Multi-agent Multi-armed Bandits with Stochastic Sharable Arm Capacities
- URL: http://arxiv.org/abs/2408.10865v1
- Date: Tue, 20 Aug 2024 13:57:00 GMT
- Title: Multi-agent Multi-armed Bandits with Stochastic Sharable Arm Capacities
- Authors: Hong Xie, Jinyu Mo, Defu Lian, Jie Wang, Enhong Chen,
- Abstract summary: We formulate a new variant of multi-player multi-armed bandit (MAB) model, which captures arrival of requests to each arm and the policy of allocating requests to players.
The challenge is how to design a distributed learning algorithm such that players select arms according to the optimal arm pulling profile.
We design an iterative distributed algorithm, which guarantees that players can arrive at a consensus on the optimal arm pulling profile in only M rounds.
- Score: 69.34646544774161
- License: http://creativecommons.org/licenses/by/4.0/
- Abstract: Motivated by distributed selection problems, we formulate a new variant of multi-player multi-armed bandit (MAB) model, which captures stochastic arrival of requests to each arm, as well as the policy of allocating requests to players.
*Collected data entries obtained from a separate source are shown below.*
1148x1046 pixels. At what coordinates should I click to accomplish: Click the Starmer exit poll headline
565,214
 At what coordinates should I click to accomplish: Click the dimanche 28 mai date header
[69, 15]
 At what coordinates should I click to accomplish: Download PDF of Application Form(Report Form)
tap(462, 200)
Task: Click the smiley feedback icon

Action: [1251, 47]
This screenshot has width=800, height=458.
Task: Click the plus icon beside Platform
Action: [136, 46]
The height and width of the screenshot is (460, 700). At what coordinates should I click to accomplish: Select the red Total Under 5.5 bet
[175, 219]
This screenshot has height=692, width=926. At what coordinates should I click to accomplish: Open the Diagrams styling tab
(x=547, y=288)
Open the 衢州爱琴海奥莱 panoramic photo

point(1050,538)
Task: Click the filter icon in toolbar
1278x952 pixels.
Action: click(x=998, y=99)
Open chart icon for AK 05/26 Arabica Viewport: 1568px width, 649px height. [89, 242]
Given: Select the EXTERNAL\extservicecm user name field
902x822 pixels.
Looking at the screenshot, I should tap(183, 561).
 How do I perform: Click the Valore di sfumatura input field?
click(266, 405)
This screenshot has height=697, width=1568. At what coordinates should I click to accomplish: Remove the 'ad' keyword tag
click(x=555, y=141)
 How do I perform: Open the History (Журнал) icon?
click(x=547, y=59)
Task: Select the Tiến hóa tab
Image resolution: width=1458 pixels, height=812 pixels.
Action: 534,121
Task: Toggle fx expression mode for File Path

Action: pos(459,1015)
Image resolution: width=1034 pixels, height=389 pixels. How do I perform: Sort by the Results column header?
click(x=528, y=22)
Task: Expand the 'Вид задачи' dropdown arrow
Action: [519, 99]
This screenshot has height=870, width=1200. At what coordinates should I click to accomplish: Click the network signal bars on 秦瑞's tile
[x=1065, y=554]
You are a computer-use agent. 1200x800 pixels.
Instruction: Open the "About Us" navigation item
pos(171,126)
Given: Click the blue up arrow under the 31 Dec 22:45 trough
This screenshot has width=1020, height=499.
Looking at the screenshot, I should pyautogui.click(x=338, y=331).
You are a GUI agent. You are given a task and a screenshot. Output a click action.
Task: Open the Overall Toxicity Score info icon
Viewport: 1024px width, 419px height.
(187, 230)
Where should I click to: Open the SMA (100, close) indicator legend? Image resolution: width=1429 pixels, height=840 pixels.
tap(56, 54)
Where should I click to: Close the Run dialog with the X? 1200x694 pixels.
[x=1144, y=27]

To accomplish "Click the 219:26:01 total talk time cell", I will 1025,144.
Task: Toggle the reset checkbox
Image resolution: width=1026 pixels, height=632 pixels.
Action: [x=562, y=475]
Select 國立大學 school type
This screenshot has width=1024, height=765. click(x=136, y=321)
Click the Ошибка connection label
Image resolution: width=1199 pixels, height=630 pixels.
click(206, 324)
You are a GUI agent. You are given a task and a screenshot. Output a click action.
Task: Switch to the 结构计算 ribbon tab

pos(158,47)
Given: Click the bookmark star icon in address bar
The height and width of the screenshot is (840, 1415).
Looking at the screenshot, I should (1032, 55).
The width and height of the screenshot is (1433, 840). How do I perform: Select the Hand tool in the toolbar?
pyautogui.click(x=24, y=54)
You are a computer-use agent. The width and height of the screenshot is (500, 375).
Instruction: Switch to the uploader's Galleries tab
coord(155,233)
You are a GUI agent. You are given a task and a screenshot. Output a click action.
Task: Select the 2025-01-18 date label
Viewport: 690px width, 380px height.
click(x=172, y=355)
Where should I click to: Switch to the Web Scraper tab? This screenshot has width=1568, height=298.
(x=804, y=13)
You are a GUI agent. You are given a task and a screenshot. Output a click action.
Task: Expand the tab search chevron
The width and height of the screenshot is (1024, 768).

The challenge is how to design a distributed learning algorithm such that players select arms according to the optimal arm pulling profile (an arm pulling profile prescribes the number of players at each arm) without communicating to each other. We first design a greedy algorithm, which locates one of the optimal arm pulling profiles with a polynomial computational complexity. We also design an iterative distributed algorithm for players to commit to an optimal arm pulling profile with a constant number of rounds in expectation. We apply the explore then commit (ETC) framework to address the online setting when model parameters are unknown. We design an exploration strategy for players to estimate the optimal arm pulling profile. Since such estimates can be different across different players, it is challenging for players to commit. We then design an iterative distributed algorithm, which guarantees that players can arrive at a consensus on the optimal arm pulling profile in only M rounds. We conduct experiments to validate our algorithm.